Lines from the one containing "Instruction: Click the GigBridge" through the last line of the records below need to be repeated exactly; nothing else, and no pictures.

Stored items:
——————

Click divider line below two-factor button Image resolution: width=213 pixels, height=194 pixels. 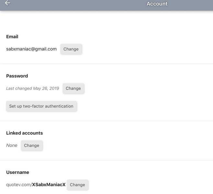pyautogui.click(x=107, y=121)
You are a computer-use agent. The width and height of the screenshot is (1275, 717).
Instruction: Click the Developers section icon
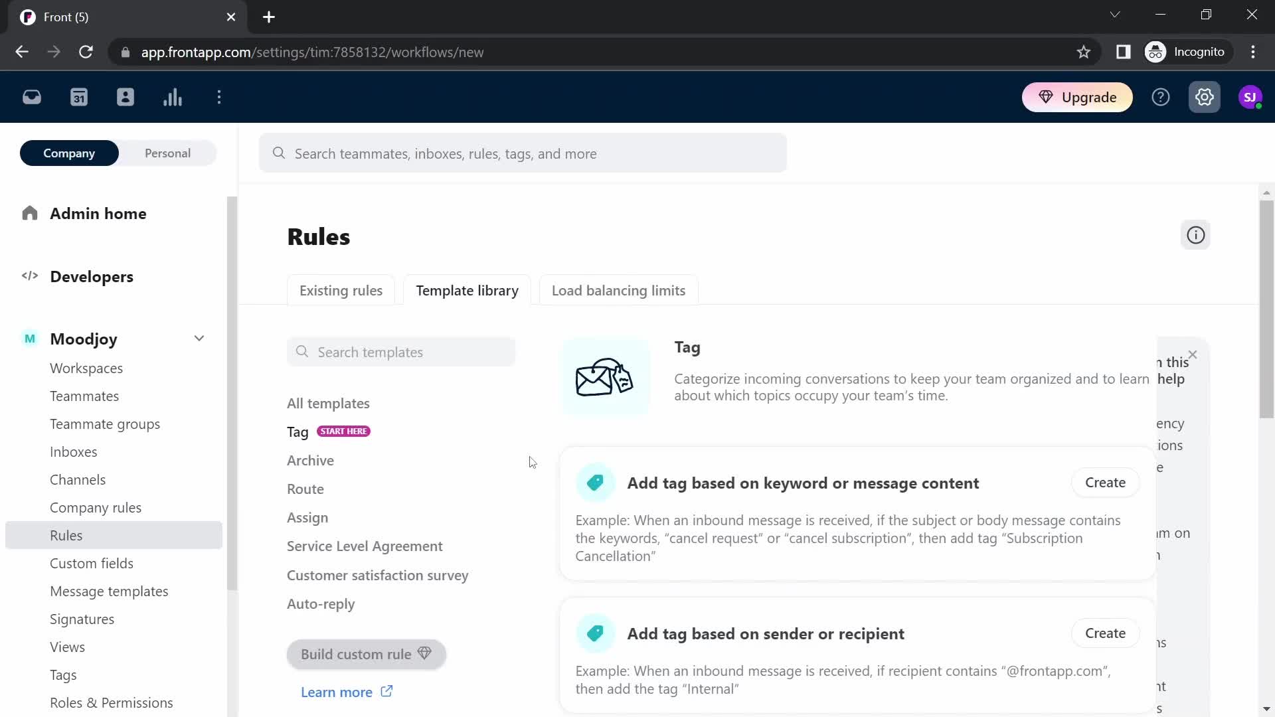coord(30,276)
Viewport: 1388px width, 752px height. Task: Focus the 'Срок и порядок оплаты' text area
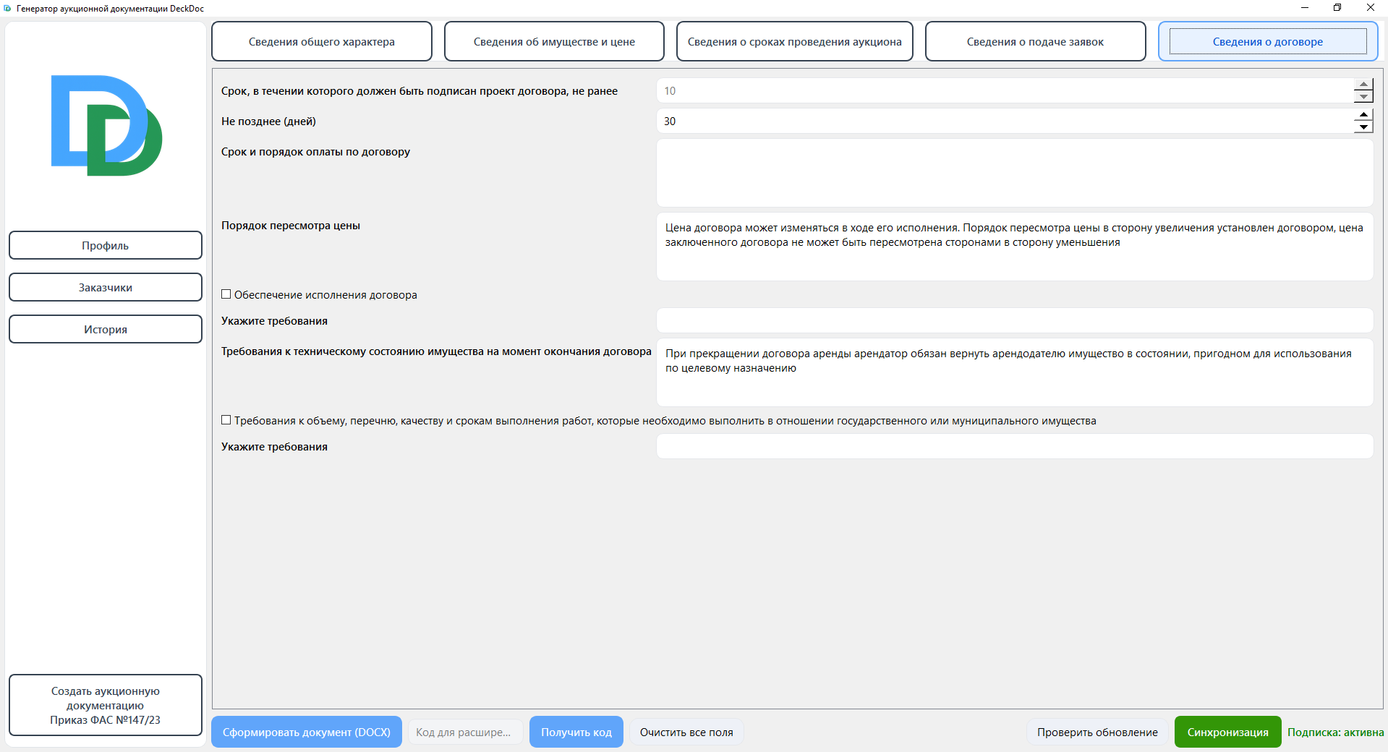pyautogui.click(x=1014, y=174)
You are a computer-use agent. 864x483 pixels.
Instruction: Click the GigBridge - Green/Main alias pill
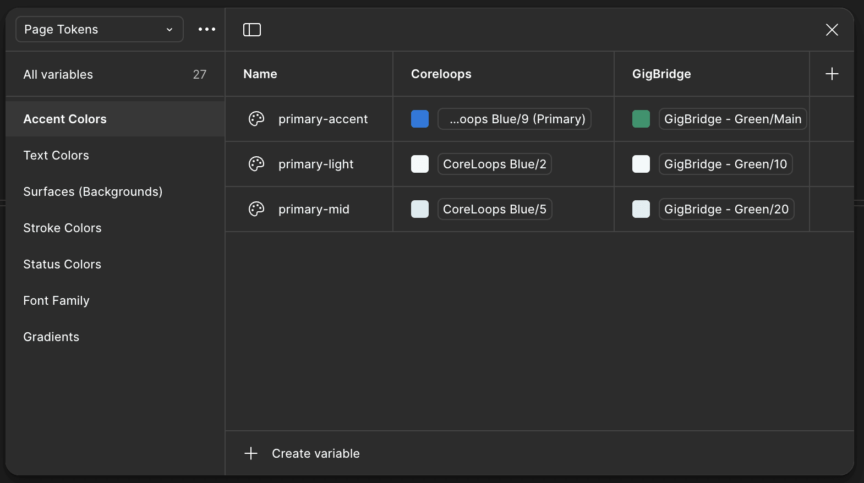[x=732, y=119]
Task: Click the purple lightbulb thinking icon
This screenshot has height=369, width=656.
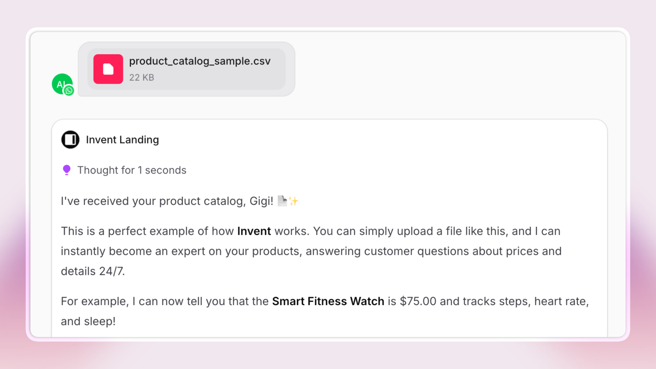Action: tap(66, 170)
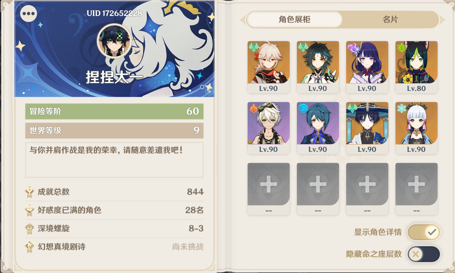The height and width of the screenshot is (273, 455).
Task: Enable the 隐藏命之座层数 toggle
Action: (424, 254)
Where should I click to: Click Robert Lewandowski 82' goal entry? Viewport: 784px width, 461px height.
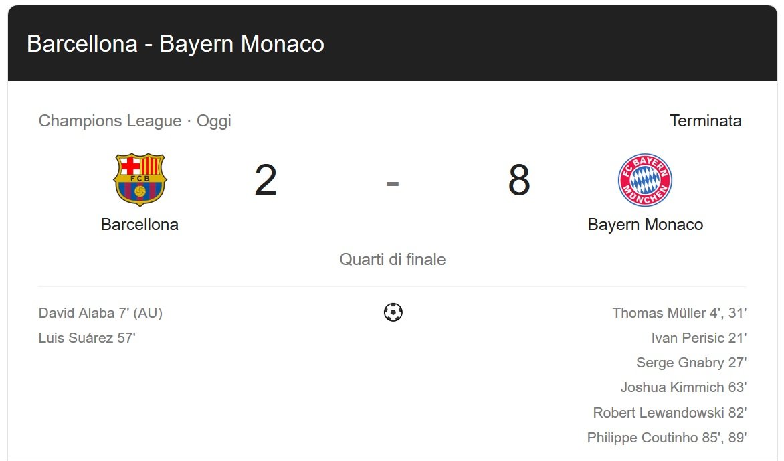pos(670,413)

——————

Answer section.
Instruction: Click the GigBridge - Green/Main alias pill
[x=732, y=119]
Task: Click the purple lightbulb thinking icon
This screenshot has height=369, width=656.
Action: tap(66, 170)
The height and width of the screenshot is (273, 455).
Task: Enable the 隐藏命之座层数 toggle
Action: (424, 254)
Where should I click to: Click Robert Lewandowski 82' goal entry? Viewport: 784px width, 461px height.
pos(670,413)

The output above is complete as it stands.